*** Extracted data ***

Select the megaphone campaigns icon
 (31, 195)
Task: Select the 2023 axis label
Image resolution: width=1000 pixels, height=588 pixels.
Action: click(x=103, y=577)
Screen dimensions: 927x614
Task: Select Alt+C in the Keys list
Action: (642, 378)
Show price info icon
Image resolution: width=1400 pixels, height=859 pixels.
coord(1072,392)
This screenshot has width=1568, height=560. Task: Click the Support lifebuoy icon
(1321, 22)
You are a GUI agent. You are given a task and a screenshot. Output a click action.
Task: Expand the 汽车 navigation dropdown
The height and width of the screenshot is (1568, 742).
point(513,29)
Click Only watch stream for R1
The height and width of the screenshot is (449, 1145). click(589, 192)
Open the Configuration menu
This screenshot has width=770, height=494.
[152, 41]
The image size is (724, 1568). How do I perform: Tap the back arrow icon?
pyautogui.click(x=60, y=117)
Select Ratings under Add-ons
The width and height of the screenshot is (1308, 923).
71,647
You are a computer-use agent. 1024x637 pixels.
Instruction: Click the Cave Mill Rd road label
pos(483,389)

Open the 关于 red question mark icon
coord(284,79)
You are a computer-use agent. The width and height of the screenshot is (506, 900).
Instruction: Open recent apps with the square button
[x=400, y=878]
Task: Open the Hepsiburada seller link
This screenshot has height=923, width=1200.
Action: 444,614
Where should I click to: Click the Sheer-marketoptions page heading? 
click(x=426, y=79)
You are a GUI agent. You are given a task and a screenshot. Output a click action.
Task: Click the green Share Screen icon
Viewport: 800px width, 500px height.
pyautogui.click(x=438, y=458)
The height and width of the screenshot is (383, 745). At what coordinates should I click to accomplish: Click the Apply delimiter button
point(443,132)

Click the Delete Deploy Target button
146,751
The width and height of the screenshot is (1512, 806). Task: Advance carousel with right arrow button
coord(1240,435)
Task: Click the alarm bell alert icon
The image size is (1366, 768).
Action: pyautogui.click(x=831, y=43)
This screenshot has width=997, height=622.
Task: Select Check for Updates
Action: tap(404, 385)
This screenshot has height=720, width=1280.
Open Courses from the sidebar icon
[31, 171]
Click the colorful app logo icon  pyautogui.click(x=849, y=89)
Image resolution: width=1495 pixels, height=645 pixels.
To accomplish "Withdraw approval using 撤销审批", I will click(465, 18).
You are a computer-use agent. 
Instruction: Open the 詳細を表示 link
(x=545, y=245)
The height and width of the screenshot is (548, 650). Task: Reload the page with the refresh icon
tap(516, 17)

*** End of Extracted data ***

**What to do**. Everything from the line with "This screenshot has height=923, width=1200." through the line with "This screenshot has height=720, width=1280." in the listing above must be retyped exactly, with nothing added.

**Solution for this problem**.
This screenshot has height=923, width=1200.
Action: 444,614
Where should I click to: Click the Sheer-marketoptions page heading? 
click(x=426, y=79)
You are a GUI agent. You are given a task and a screenshot. Output a click action.
Task: Click the green Share Screen icon
Viewport: 800px width, 500px height.
pyautogui.click(x=438, y=458)
The height and width of the screenshot is (383, 745). At what coordinates should I click to accomplish: Click the Apply delimiter button
point(443,132)

Click the Delete Deploy Target button
146,751
The width and height of the screenshot is (1512, 806). Task: Advance carousel with right arrow button
coord(1240,435)
Task: Click the alarm bell alert icon
The image size is (1366, 768).
Action: pyautogui.click(x=831, y=43)
This screenshot has width=997, height=622.
Task: Select Check for Updates
Action: tap(404, 385)
This screenshot has height=720, width=1280.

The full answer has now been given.